WRITTEN TASK » Put the lines of the material from the one containing "Where should I click to: Open" through the one containing "Looking at the screenshot, I should coord(848,501).", inclusive, into a numbered list, omitting blank lines.

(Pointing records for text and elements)
--- BEGIN ---

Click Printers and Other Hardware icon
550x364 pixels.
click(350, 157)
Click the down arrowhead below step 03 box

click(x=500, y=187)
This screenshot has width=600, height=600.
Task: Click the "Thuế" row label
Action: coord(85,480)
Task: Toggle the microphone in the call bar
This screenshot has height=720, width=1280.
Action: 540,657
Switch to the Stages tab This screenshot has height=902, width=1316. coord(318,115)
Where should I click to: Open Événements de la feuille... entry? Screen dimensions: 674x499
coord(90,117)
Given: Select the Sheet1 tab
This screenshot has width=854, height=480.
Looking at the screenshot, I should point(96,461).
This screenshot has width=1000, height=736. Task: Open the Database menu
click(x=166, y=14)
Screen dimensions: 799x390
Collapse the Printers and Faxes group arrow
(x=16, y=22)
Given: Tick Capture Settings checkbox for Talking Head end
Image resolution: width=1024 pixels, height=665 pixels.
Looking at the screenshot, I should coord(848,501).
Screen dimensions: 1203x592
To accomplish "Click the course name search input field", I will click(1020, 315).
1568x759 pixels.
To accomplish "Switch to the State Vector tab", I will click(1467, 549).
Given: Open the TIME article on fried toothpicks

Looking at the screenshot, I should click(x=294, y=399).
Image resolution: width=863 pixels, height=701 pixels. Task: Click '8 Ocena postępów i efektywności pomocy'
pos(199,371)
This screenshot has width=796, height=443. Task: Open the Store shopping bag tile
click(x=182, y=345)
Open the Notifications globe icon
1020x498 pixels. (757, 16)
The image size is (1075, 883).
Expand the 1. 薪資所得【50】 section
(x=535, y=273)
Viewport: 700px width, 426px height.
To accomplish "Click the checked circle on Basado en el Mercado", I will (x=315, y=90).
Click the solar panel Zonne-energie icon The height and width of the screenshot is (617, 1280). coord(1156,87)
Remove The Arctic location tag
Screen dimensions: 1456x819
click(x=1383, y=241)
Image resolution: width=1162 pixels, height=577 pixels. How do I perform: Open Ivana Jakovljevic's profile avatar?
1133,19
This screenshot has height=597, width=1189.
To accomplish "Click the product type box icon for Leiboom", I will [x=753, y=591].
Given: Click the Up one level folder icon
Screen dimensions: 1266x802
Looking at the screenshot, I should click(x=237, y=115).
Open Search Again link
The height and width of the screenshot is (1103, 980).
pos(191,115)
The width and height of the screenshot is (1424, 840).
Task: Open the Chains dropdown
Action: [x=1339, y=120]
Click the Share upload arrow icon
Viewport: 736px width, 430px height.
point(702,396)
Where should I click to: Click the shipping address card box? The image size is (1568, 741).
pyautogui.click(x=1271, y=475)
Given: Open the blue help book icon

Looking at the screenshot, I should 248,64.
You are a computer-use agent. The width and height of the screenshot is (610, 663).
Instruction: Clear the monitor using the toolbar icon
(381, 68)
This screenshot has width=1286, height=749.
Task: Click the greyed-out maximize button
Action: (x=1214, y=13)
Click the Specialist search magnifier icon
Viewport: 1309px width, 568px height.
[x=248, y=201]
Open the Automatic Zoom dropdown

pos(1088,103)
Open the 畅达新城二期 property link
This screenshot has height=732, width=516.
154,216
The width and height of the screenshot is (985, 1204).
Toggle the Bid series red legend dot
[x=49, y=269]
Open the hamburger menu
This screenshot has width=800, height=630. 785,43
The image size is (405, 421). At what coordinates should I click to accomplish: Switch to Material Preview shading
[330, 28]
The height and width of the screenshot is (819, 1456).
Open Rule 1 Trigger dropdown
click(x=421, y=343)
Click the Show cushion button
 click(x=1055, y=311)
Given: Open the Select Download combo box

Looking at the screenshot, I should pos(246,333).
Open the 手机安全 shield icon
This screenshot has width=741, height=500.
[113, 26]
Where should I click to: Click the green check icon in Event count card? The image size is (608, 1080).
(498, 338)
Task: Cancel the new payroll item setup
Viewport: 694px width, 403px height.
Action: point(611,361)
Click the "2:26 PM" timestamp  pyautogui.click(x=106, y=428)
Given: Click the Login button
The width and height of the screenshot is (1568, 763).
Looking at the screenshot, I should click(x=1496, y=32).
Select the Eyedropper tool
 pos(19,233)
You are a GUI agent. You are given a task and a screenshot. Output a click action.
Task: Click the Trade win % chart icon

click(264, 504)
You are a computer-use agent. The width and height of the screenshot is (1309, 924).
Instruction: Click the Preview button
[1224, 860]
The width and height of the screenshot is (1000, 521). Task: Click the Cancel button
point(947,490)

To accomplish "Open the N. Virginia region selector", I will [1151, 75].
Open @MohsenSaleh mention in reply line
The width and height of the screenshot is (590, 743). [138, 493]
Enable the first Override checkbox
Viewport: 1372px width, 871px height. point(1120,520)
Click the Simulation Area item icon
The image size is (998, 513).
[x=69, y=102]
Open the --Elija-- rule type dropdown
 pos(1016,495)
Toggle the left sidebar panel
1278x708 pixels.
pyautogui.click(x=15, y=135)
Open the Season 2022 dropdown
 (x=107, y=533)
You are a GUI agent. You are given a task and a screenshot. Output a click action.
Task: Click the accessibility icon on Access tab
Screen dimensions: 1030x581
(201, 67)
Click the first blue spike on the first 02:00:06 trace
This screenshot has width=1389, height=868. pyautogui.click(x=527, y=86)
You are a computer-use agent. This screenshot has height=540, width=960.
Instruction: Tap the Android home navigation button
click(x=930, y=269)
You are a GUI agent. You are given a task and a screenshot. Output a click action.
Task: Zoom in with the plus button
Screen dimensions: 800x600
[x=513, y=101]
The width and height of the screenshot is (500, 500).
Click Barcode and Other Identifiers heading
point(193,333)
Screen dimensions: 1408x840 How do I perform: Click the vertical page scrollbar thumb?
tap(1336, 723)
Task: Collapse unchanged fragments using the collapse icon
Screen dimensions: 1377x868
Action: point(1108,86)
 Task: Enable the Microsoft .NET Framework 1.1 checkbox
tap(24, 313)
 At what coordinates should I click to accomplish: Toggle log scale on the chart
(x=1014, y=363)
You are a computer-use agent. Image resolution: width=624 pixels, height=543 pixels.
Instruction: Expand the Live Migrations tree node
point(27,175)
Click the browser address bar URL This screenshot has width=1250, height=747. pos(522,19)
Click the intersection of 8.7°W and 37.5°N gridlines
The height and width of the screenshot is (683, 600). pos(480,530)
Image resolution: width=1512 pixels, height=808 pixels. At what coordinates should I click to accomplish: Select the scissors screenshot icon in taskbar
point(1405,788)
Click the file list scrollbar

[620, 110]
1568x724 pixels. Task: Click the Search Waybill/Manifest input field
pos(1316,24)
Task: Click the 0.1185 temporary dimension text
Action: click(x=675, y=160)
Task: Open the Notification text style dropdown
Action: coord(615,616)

--- END ---

RESULT »
1. Where should I click to: Open Événements de la feuille... entry? Screen dimensions: 674x499
2. coord(90,117)
3. Given: Select the Sheet1 tab
4. This screenshot has width=854, height=480.
5. Looking at the screenshot, I should point(96,461).
6. This screenshot has width=1000, height=736. Task: Open the Database menu
7. click(x=166, y=14)
8. Screen dimensions: 799x390
9. Collapse the Printers and Faxes group arrow
10. (x=16, y=22)
11. Given: Tick Capture Settings checkbox for Talking Head end
12. Image resolution: width=1024 pixels, height=665 pixels.
13. Looking at the screenshot, I should coord(848,501).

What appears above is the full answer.